_PROBLEM_
Find each line in the entries below that contains the word "width", and copy those lines.

_SUPPLIED INFORMATION_
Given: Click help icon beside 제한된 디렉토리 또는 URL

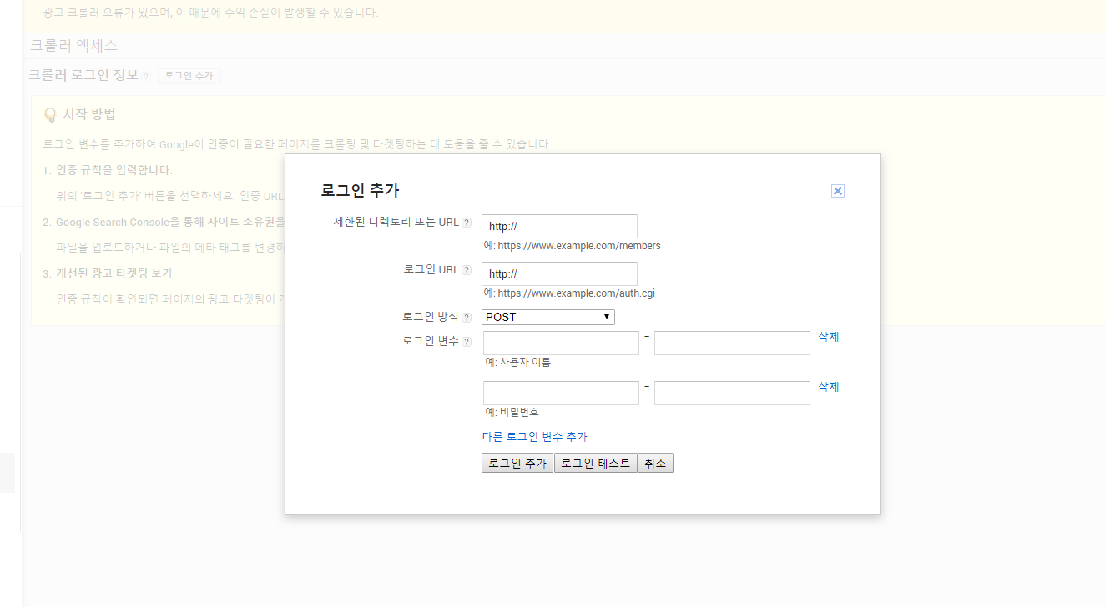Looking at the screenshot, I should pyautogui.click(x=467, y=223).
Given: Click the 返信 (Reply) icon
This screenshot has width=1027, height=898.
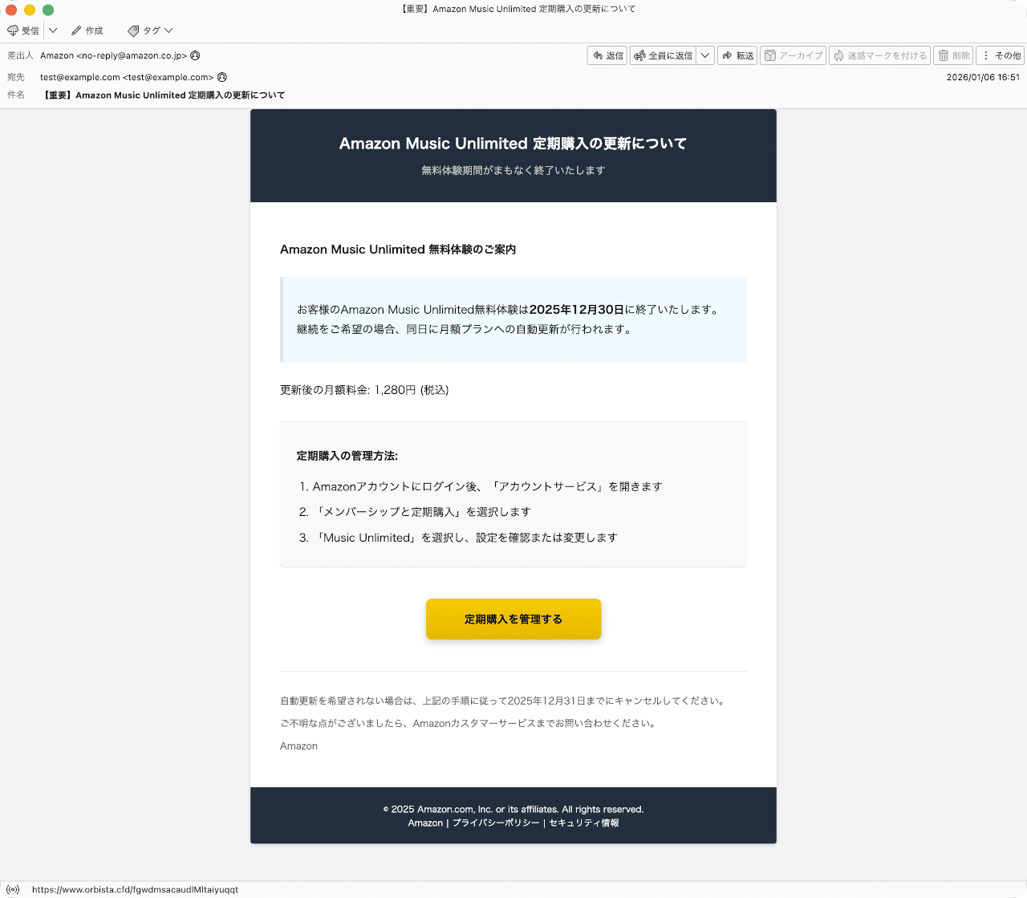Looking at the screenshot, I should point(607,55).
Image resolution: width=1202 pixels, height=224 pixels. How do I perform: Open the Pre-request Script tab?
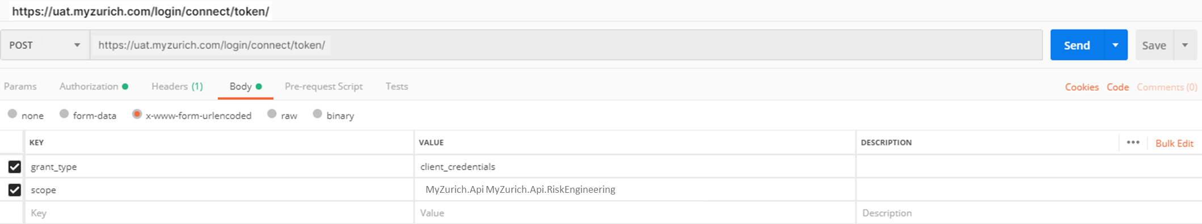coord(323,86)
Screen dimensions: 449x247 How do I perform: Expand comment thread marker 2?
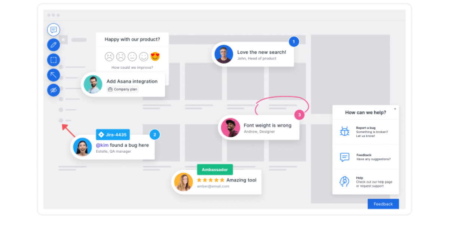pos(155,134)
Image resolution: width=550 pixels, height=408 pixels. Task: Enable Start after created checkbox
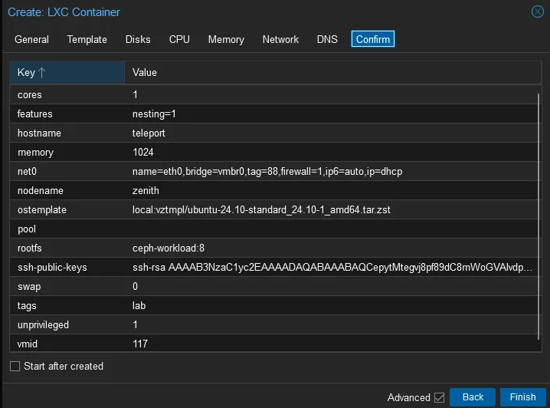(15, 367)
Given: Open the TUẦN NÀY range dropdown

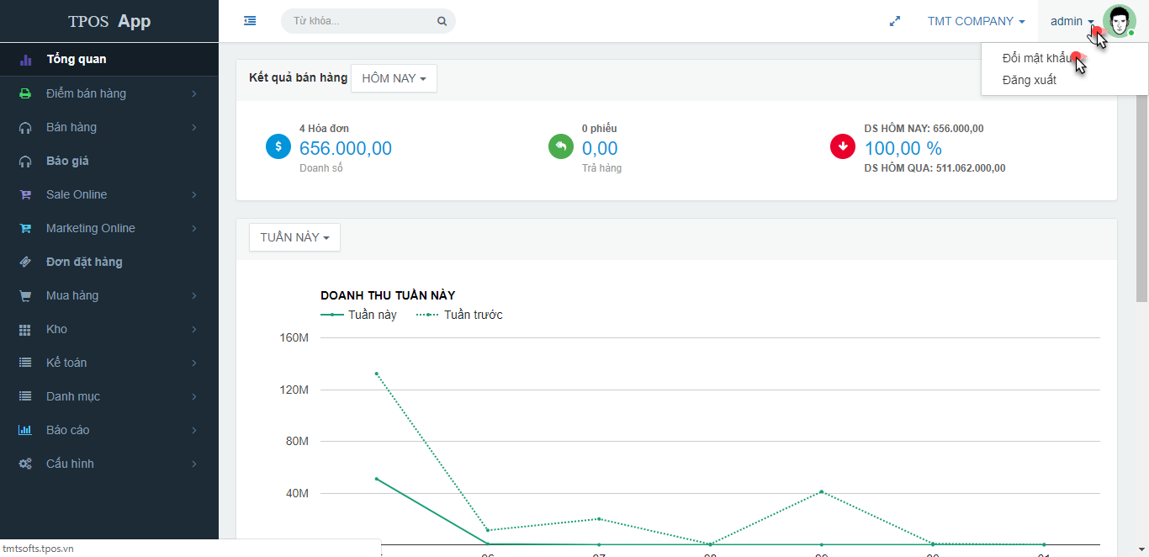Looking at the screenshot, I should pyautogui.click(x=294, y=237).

_WRITTEN ANSWER_
This screenshot has width=1027, height=898.
Image resolution: width=1202 pixels, height=224 pixels. How do I perform: Open the Pre-request Script tab?
Image resolution: width=550 pixels, height=408 pixels. Task: Enable Start after created checkbox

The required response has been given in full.